Directions |
Copy out the lines of the records, beginning at the line that contains "Screen dimensions: 973x513" and continuing through the end of the records. Leave the pictures out.

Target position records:
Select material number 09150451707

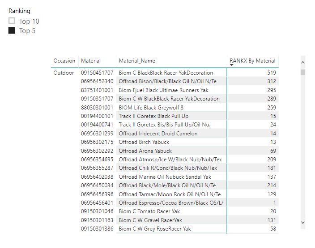click(97, 73)
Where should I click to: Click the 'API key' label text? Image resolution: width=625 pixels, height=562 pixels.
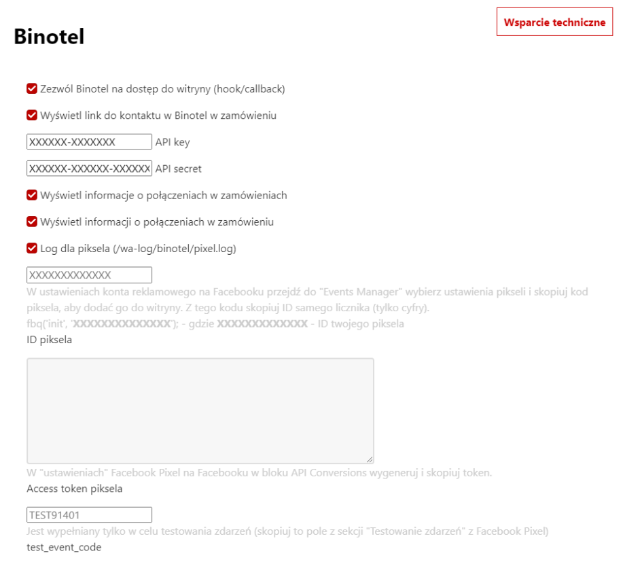[x=173, y=142]
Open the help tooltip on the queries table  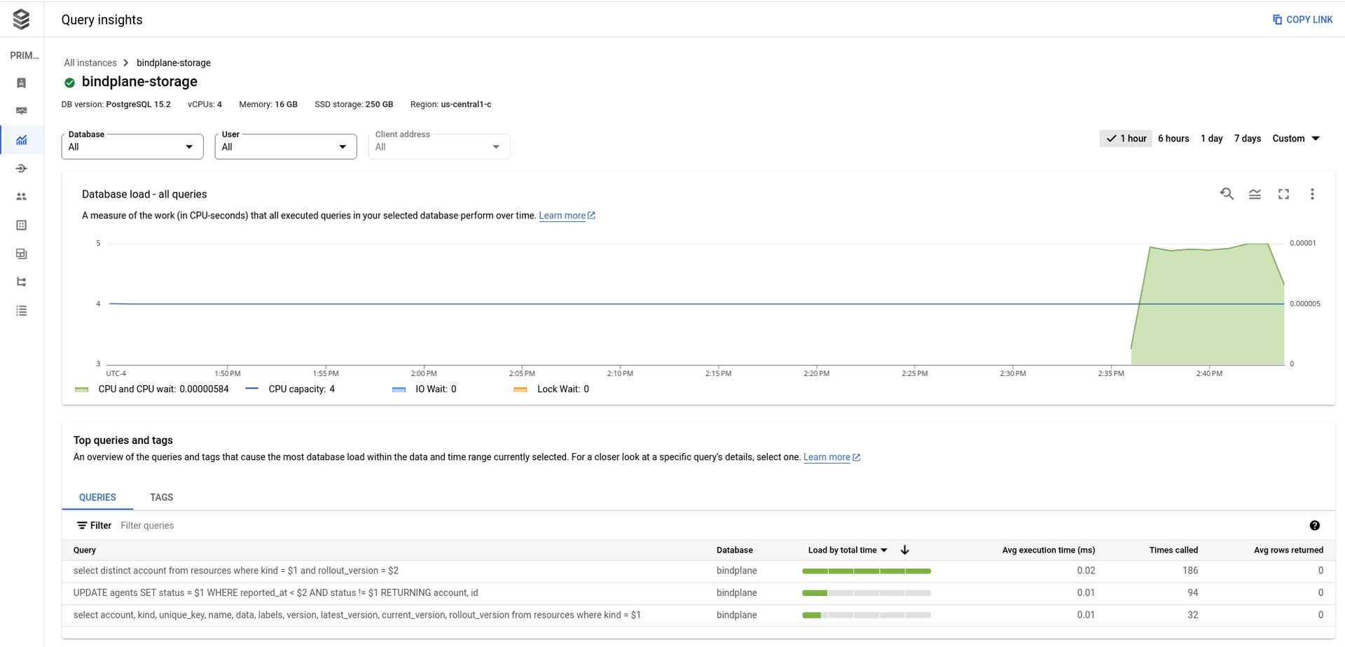[1316, 525]
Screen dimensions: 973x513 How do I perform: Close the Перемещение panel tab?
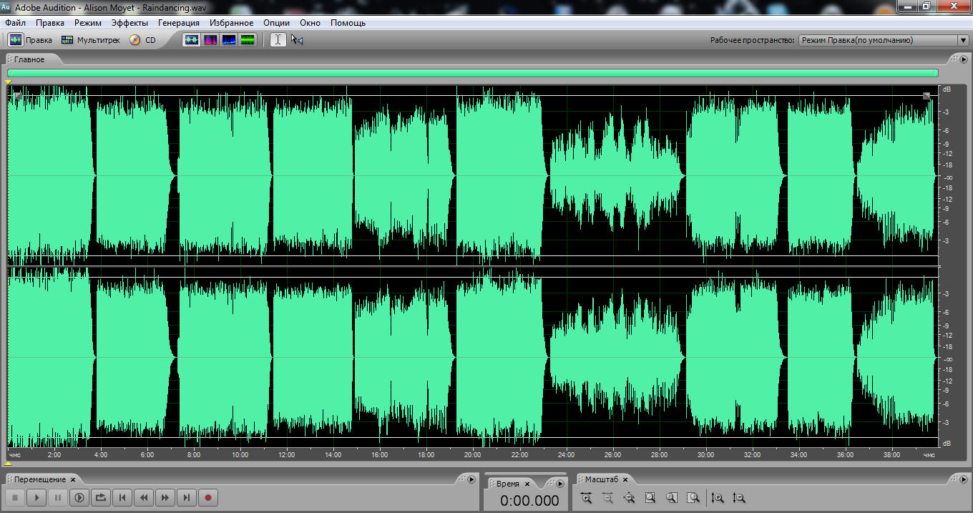click(x=73, y=479)
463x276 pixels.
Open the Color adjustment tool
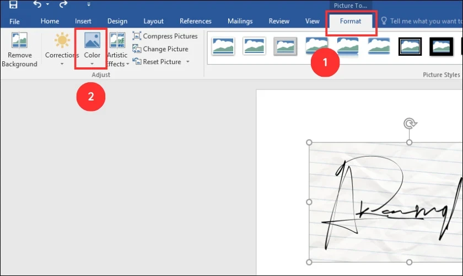(92, 47)
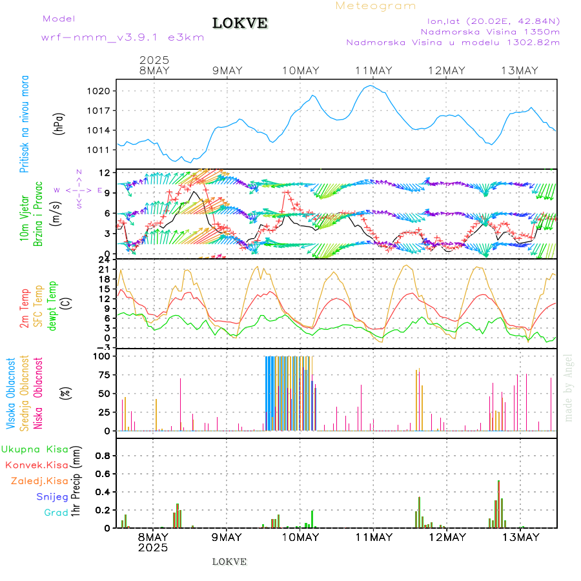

In response |
Screen dimensions: 973x513 How do I perform: Close the Перемещение panel tab?
click(x=73, y=479)
463x276 pixels.
Open the Color adjustment tool
(92, 47)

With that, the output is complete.